What this task involves. State how many lines in these records contain the word "computer", and nothing else.

──────── Material shown

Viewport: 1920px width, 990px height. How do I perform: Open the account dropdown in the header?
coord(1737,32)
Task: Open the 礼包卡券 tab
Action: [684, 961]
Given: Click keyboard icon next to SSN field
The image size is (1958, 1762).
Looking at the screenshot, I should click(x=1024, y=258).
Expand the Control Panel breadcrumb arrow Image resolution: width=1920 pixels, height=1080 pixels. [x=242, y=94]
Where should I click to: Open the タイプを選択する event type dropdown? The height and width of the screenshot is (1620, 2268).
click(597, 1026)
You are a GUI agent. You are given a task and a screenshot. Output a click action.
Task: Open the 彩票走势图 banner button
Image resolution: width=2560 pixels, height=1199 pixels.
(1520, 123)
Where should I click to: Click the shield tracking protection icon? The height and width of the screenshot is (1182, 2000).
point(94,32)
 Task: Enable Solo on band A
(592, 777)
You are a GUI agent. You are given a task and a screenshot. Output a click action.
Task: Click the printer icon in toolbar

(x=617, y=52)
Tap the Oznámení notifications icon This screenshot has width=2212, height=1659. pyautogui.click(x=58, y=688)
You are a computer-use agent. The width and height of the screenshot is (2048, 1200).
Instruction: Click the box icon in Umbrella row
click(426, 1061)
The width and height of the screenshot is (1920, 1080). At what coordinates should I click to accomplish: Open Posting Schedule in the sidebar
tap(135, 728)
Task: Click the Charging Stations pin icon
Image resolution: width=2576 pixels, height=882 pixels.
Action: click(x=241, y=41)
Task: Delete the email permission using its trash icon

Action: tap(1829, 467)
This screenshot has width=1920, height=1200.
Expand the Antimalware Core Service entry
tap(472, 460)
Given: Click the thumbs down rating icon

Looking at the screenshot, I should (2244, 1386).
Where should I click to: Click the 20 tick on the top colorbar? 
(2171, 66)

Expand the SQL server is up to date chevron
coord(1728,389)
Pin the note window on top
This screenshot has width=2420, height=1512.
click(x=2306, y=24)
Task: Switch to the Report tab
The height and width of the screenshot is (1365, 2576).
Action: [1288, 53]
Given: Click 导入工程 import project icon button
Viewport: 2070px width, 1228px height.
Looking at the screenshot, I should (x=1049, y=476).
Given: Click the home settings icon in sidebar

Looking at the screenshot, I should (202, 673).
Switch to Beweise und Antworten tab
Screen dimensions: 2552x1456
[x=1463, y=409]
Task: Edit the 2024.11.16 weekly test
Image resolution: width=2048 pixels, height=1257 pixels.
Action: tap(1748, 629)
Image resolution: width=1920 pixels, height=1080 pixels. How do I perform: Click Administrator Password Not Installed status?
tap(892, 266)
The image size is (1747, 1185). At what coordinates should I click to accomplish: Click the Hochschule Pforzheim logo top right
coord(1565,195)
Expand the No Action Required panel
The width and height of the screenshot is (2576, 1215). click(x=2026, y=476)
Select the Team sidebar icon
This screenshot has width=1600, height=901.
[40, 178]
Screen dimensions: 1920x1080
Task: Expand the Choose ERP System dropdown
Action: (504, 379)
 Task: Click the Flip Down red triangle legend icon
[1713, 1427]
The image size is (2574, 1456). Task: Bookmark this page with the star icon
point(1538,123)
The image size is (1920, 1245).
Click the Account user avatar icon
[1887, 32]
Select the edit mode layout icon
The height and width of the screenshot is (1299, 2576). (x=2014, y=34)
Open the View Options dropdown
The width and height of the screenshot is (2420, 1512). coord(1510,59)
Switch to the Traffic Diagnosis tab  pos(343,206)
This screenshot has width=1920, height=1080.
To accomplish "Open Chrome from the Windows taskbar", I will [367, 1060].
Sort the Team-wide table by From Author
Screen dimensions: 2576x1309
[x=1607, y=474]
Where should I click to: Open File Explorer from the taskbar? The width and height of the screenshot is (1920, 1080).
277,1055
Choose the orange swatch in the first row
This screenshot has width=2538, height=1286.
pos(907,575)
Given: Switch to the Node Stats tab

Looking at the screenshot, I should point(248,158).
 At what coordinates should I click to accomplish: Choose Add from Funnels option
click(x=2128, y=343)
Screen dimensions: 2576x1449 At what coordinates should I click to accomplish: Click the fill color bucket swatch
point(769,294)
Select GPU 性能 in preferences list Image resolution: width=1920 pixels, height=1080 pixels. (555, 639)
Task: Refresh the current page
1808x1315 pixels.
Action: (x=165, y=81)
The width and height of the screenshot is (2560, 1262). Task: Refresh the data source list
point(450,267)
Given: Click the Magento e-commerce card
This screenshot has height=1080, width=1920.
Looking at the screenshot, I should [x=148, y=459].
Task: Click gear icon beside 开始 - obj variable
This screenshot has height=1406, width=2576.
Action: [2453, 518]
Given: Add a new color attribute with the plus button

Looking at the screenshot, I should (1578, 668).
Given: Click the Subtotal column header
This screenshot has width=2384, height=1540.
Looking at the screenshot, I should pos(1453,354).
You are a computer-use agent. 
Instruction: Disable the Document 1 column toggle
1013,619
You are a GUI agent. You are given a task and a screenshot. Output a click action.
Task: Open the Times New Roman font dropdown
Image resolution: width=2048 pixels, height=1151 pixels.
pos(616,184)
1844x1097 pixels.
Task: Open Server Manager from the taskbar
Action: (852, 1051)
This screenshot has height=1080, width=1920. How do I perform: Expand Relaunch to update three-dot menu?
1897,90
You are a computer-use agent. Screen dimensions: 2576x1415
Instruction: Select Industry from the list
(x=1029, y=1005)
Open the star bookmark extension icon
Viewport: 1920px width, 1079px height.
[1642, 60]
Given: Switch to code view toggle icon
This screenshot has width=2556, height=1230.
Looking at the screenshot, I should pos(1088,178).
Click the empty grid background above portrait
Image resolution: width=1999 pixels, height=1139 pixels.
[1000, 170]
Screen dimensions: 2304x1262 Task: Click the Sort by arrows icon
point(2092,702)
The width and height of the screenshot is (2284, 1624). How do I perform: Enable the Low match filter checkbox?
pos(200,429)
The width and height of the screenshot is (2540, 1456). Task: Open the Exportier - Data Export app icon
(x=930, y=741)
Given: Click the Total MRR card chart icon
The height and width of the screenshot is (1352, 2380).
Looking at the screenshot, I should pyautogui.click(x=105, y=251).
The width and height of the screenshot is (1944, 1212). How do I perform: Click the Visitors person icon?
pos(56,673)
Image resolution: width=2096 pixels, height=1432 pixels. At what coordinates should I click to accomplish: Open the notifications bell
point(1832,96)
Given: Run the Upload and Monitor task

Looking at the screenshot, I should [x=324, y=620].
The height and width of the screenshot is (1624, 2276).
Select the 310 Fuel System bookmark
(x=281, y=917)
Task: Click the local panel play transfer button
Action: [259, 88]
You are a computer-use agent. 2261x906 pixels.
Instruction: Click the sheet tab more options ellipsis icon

────────────────

Reply to the exercise. 4